KUANTAN SINGINGI – Maraknya poster politik parodi berbasis kecerdasan buatan (Artificial Intelligence/AI) yang beredar di media sosial di Kabupaten Kuantan Singingi (Kuansing), Riau, dinilai bukan sekadar tren hiburan digital. Fenomena tersebut dipandang sebagai cerminan meningkatnya skeptisisme masyarakat terhadap dinamika kepemimpinan dan politik lokal.
Berbagai poster bergaya baliho pemilihan kepala daerah menampilkan sosok-sosok yang tidak lazim sebagai “calon pemimpin”, mulai dari jurnalis, pembuat konten, pelaku usaha, hingga warga biasa. Dengan sentuhan teknologi AI, mereka divisualisasikan mengenakan pakaian resmi, baret, serta dilengkapi slogan-slogan satir yang menyinggung beragam persoalan daerah, seperti harga karet, kesejahteraan masyarakat, hingga pelayanan publik.
Di balik unsur komedi, poster-poster tersebut menyimpan kritik sosial yang cukup tajam. Fenomena ini dinilai lahir dari akumulasi kekecewaan sebagian masyarakat terhadap perjalanan politik daerah selama bertahun-tahun.
Salah satu faktor yang kerap menjadi sorotan adalah rekam jejak penegakan hukum terhadap sejumlah kepala daerah di Kuansing. Dalam dua dekade terakhir, beberapa figur yang pernah memimpin daerah tersebut tersangkut perkara korupsi maupun dugaan tindak pidana korupsi yang ditangani aparat penegak hukum.
Di antaranya, Sukarmis yang tersandung kasus korupsi pembangunan Hotel Kuansing, Mursini yang divonis dalam perkara korupsi kegiatan di Sekretariat Daerah, Andi Putra yang terjaring operasi tangkap tangan KPK terkait dugaan suap perizinan Hak Guna Usaha (HGU) perkebunan sawit, serta Suhardiman Amby yang saat ini diproses KPK dalam perkara dugaan suap dan dugaan jual beli jabatan.
Rangkaian peristiwa tersebut dinilai membentuk persepsi publik bahwa politik lokal belum sepenuhnya mampu menghadirkan tata kelola pemerintahan yang bersih dan berintegritas.
Keunikan poster AI ini juga terlihat dari penggunaan bahasa daerah dan simbol-simbol budaya lokal. Istilah seperti “Dak Bakaghojo”, ilustrasi Pacu Jalur, hingga makanan khas galamai menjadi elemen yang memperkuat identitas Kuansing sekaligus menyampaikan kritik dengan pendekatan humor.
Alih-alih menyampaikan protes melalui demonstrasi atau narasi politik yang keras, sebagian warga memilih medium visual berbasis AI sebagai ruang berekspresi. Satire, ironi, dan humor menjadi cara menyampaikan keresahan tanpa harus menghilangkan nuansa hiburan.

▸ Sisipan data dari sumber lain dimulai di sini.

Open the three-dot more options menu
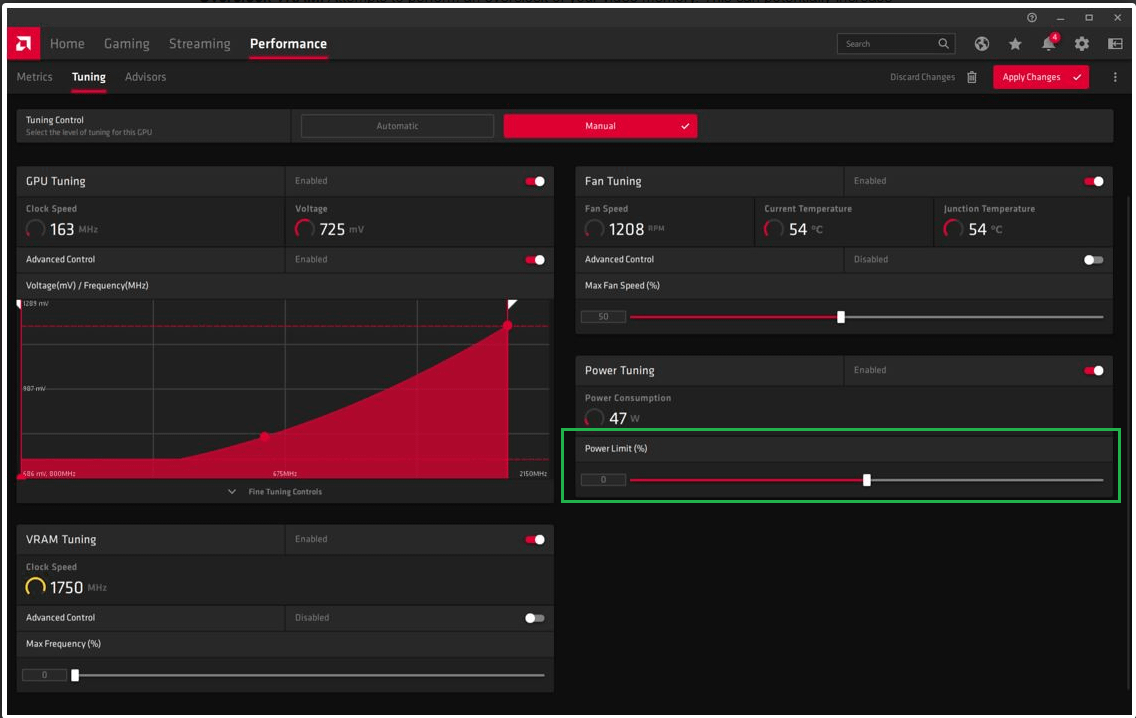The height and width of the screenshot is (718, 1136). [x=1115, y=77]
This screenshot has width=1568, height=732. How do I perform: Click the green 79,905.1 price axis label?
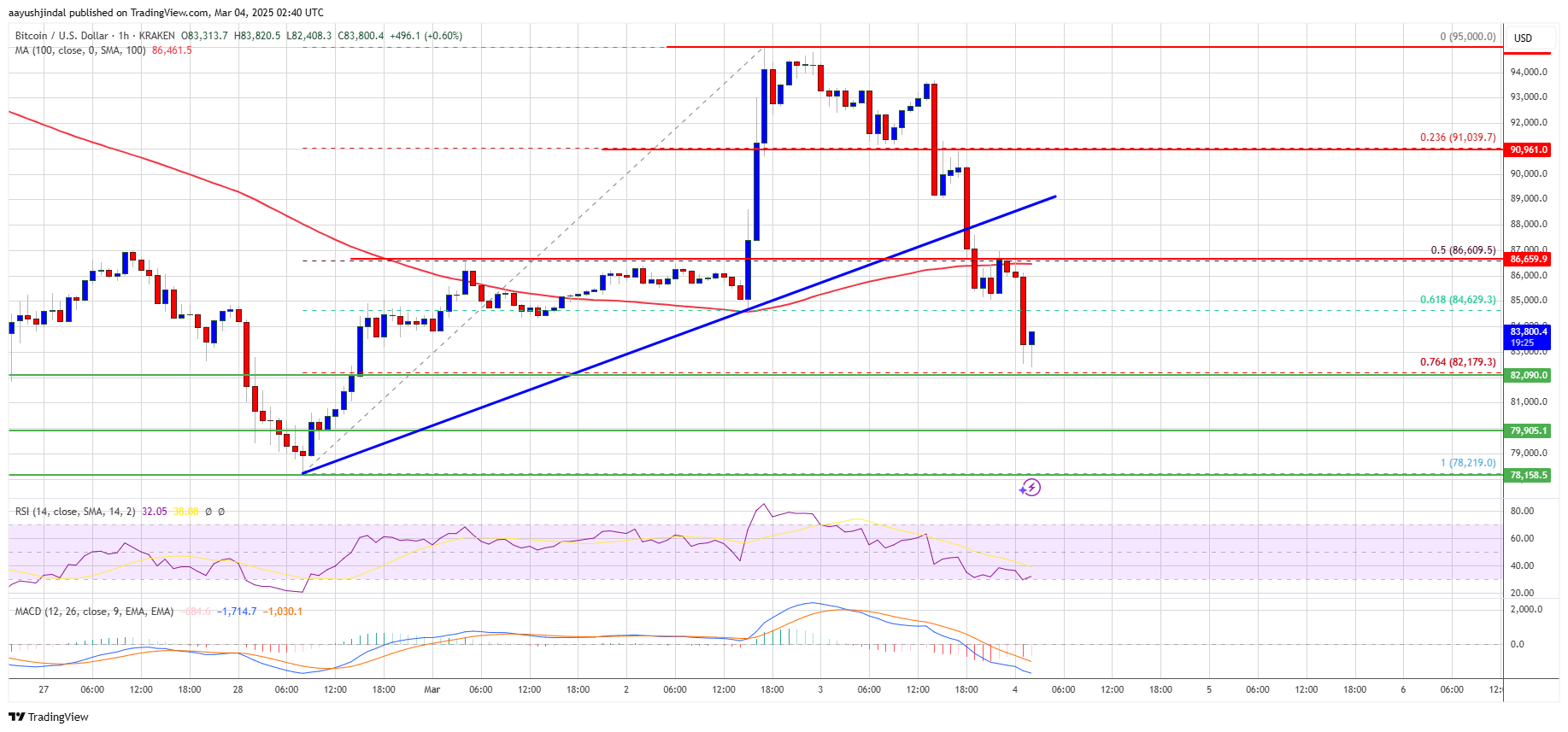(1528, 430)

Fenomena tersebut sekaligus menunjukkan meningkatnya literasi digital masyarakat. Teknologi AI tidak hanya dimanfaatkan sebagai sarana kreativitas, tetapi juga menjadi instrumen partisipasi publik dalam menyampaikan kritik terhadap penyelenggaraan pemerintahan.
Di sisi lain, tren ini dapat dibaca sebagai pesan kepada para calon pemimpin masa depan bahwa masyarakat Kuansing semakin kritis. Publik tidak lagi mudah menerima janji-janji politik tanpa diikuti rekam jejak, integritas, dan kinerja yang dapat dipertanggungjawabkan.
Dengan demikian, poster AI parodi yang ramai beredar bukan sekadar hiburan visual. Ia menjadi bentuk cynical humor sekaligus coping mechanism masyarakat dalam merespons realitas politik lokal. Lewat kreativitas digital, warga menyampaikan harapan sederhana namun mendasar, hadirnya pemerintahan yang bersih, transparan, dan mampu mengembalikan kepercayaan publik.